Despite increased recognition of the need for more palliative care training, multiple challenges remain. For one, says Itsikson, “Not all patients and providers are willing to embrace it, because they view it as a synonym for hospice, failure, giving up, so there is a lot of work to be done.”
“Palliative care is occurring across the continuum of health care; the opportunities to pursue it are endless,” says Hughes. “A lot of the work I do at Laguna is working with families who have a loved one with dementia, which we don’t automatically think of as an illness that requires palliative care, but it does because we can help figure out what brings joy and meaning to these patients’ lives and the lives of their families.”
Because of the expanding need, Donesky and Anderson see the establishment of the minor as the first step in a three-step process.
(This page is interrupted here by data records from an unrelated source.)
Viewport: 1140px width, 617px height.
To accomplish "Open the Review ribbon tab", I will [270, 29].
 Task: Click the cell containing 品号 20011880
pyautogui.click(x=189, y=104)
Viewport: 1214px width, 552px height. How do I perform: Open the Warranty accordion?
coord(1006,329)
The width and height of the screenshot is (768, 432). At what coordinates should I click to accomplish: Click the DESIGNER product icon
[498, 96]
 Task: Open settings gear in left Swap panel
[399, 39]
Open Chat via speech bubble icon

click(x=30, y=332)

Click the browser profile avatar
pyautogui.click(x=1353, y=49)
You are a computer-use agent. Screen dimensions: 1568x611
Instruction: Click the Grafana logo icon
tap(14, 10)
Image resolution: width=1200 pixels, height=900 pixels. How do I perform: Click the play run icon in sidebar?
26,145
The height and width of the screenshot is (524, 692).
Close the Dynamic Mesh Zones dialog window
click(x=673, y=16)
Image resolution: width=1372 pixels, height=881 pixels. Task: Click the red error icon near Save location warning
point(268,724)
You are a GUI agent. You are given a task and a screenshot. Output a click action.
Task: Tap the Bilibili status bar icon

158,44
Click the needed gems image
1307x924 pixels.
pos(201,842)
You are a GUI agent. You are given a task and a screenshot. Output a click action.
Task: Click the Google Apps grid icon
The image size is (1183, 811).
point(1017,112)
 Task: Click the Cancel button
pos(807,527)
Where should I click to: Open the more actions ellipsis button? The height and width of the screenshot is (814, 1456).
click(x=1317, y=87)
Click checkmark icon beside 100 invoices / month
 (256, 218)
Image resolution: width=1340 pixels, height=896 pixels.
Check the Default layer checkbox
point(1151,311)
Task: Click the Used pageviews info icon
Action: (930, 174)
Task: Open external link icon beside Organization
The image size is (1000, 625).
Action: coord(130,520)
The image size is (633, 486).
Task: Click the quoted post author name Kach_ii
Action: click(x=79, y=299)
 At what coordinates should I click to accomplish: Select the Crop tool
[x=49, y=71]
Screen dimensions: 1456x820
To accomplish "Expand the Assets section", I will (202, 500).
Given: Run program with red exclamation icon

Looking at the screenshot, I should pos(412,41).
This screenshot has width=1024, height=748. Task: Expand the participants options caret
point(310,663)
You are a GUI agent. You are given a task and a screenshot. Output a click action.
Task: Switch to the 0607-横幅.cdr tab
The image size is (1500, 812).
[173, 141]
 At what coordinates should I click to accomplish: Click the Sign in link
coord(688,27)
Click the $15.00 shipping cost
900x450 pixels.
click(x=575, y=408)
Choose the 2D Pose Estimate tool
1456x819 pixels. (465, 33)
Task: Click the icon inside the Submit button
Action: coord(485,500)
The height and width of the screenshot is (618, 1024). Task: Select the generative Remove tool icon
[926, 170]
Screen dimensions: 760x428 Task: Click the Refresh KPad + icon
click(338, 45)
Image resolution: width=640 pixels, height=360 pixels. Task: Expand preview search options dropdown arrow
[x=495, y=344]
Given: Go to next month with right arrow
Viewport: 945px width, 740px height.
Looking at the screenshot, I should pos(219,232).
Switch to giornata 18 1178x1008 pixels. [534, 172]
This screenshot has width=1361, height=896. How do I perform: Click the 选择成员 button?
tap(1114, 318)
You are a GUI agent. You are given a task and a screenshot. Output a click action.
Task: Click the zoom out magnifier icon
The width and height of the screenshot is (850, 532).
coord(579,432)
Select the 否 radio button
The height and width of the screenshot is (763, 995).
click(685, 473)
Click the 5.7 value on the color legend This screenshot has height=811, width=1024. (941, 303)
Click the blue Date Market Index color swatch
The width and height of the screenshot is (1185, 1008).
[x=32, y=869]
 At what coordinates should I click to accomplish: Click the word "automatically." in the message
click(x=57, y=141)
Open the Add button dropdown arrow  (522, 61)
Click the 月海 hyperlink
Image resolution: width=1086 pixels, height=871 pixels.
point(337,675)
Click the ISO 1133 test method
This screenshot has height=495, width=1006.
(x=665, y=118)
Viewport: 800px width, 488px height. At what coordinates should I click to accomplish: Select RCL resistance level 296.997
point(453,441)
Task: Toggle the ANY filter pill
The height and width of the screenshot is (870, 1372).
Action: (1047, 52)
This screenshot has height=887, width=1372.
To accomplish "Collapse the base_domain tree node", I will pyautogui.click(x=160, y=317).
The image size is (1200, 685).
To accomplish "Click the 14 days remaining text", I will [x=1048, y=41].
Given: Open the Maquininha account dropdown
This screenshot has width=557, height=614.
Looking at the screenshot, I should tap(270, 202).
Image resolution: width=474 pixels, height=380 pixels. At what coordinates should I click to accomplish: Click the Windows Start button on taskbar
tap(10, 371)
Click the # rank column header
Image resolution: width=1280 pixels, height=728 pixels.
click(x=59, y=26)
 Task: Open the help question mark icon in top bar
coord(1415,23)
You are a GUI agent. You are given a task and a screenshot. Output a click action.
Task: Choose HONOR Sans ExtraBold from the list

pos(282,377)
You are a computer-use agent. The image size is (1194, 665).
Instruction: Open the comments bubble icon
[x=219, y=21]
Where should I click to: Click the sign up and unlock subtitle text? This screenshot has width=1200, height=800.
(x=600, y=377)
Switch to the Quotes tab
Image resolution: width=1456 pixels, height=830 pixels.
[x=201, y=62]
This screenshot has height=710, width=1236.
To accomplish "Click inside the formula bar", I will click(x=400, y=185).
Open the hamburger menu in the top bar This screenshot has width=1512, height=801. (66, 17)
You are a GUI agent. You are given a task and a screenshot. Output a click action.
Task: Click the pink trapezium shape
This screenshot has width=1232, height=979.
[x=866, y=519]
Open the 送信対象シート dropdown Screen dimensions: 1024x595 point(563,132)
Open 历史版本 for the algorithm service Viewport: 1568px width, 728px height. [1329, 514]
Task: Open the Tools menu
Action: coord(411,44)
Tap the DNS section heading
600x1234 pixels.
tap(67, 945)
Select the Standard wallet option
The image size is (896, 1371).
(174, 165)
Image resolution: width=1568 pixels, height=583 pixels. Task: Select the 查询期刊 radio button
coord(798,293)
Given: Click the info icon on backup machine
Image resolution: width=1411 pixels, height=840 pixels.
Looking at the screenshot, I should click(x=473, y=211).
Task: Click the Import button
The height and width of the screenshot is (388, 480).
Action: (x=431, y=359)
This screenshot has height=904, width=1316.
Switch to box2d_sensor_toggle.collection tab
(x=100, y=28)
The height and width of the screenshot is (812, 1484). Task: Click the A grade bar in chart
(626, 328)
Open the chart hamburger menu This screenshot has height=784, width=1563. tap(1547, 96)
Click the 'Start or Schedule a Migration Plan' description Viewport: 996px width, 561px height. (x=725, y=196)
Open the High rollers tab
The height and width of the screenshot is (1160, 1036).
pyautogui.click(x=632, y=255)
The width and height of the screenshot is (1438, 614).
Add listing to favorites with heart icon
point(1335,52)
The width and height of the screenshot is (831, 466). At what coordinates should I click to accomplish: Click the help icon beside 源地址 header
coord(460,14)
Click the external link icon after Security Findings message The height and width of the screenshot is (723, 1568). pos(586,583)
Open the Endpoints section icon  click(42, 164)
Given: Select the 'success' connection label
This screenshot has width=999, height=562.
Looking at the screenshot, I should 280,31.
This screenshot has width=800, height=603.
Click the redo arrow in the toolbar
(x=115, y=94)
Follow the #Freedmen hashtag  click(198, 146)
Next steps are the creation of an interprofessional training center for practicing clinicians and a unique, interprofessional fellowship.
“This would not just be for advanced practice nurses, but also for chaplains, social workers, pharmacists – and physicians,” says Donesky.
UCSF already has a well-established fellowship for palliative care physicians, but it is a yearlong process aimed at those who want to make palliative care their specialty. Increasingly, though, the palliative care movement has begun to distinguish between primary and specialty palliative care, so in addition to having UCSF certify multiple disciplines in an interdisciplinary teaching environment, Donesky and Anderson envision a fellowship that would be available to physicians who want to be better prepared to deliver primary palliative care without making it the entire focus of their practice, such as an oncologist or primary care physician.
Donesky and Anderson also intend to make sure much of their work has an eye toward advancing palliative care research; Anderson already receives funding from the National Palliative Care Research Center.
“It’s visionary for a school of nursing to be thinking about interdisciplinary training,” says Anderson. “It’s so much where health care needs to be going, breaking down silos, but it takes an individual school and dean to make this a priority.”